ACR Meeting Abstracts

ACR Meeting Abstracts

  • Meetings
    • ACR Convergence 2024
    • ACR Convergence 2023
    • 2023 ACR/ARP PRSYM
    • ACR Convergence 2022
    • ACR Convergence 2021
    • ACR Convergence 2020
    • 2020 ACR/ARP PRSYM
    • 2019 ACR/ARP Annual Meeting
    • 2018-2009 Meetings
    • Download Abstracts
  • Keyword Index
  • Advanced Search
  • Your Favorites
    • Favorites
    • Login
    • View and print all favorites
    • Clear all your favorites
  • ACR Meetings

Abstract Number: 0727

Hip Involvement Leads to Poor Outcome in Adulthood in Children with Enthesitis Related Arthritis (ERA) Category of Juvenile Idiopathic Arthritis (JIA)

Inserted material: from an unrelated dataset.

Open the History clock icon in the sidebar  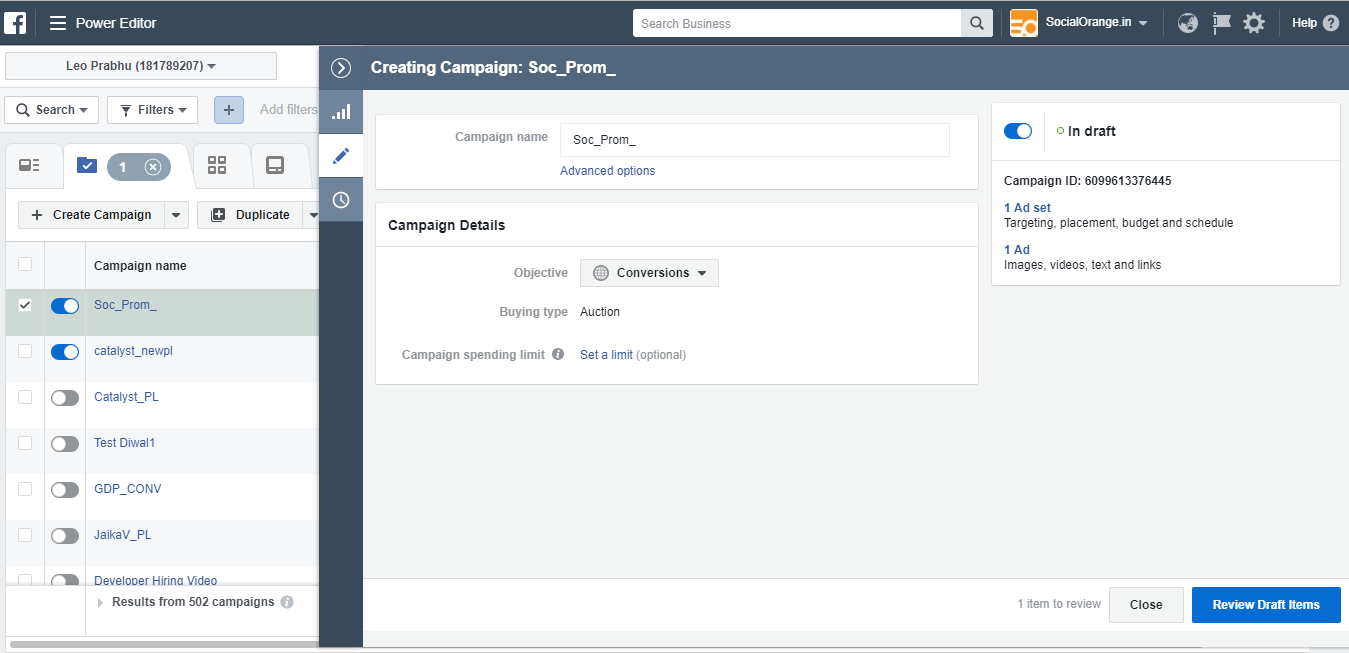point(340,199)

Naveen R1, Namita Mohindra1, Neeraj Jain1 and Amita Aggarwal2, 1Sanjay Gandhi Post graduate institute of medical sciences, Lucknow, Uttar Pradesh, India, 2Sanjay Gandhi Postgraduate Institute of Medical Sciences, Lucknow, Uttar Pradesh, India

Meeting: ACR Convergence 2020

Keywords: Juvenile idiopathic arthritis, Outcome measures, Pediatric rheumatology, radiography

  • Tweet
  • Click to email a link to a friend (Opens in new window) Email
  • Click to print (Opens in new window) Print
Session Information

Date: Saturday, November 7, 2020

Title: Pediatric Rheumatology – Clinical Poster II: JIA

Session Type: Poster Session B

Session Time: 9:00AM-11:00AM

Background/Purpose: Enthesitis related arthritis (ERA) is the commonest category of JIA seen in India and constitutes 30-40% of all JIA patients. There are many studies on long term outcomes in adult Spondyloarthritis but the data in children with ERA is scant. The available data is also mostly from developed countries. Thus, we studied outcome of ERA in adulthood in resource constrained setting where there is limited availability of anti-TNF agents.

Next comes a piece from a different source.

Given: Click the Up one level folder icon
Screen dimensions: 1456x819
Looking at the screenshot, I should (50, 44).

Methods: Patients with ERA (ILAR classification) having >5 years of disease and above the age of 18 years were included in the study. Data on clinical features, Bath indices (BASMI, BASDAI, BASFI), health assessment questionnaire disability index (HAQ DI) was collected. CRP was measured by Nephelometry. X-ray pelvis including hips was obtained and compared with baseline X-ray available at first visit to our hospital for progression of radiological sacroiliitis and hip arthritis. The X-rays were assessed by two radiologists. In addition, fulfilment of adult criteria of Spondyloarthropathy (SpA), assessment of Spondylarthritis International Society (ASAS) and modified New York (NY)] were assessed.

Results: 73 patients (72 male) of median age 20 (18-23) years and median disease duration of 8 (5.5-11) years were recruited. There was delay in diagnosis of 4 (1.75-6) years. Nearly all (96%) had active disease (BASDAI >0) and median CRP was 2.1 (0.6-4.8) mg/dl. Three-fourth (75.3%) had functional disability (HAQ DI >0) and median BASFI was 1.95 (0.6-3.5).  67 patients fulfilled axial ASAS criteria, while 71 fulfilled peripheral SpA criteria.

Overall, 81% had radiological sacroiliitis and 37% had hip involvement. Nearly half (46.6%) of the patients had radiological progression in sacroiliitis and one-fourth (25%) had progression of hip arthritis over 3.5 (2.5-5.5) years. Patients with radiological sacroiliitis had higher CRP (2.5 vs 1 mg/dl) and more hip arthritis (37 vs 7%) than those without it.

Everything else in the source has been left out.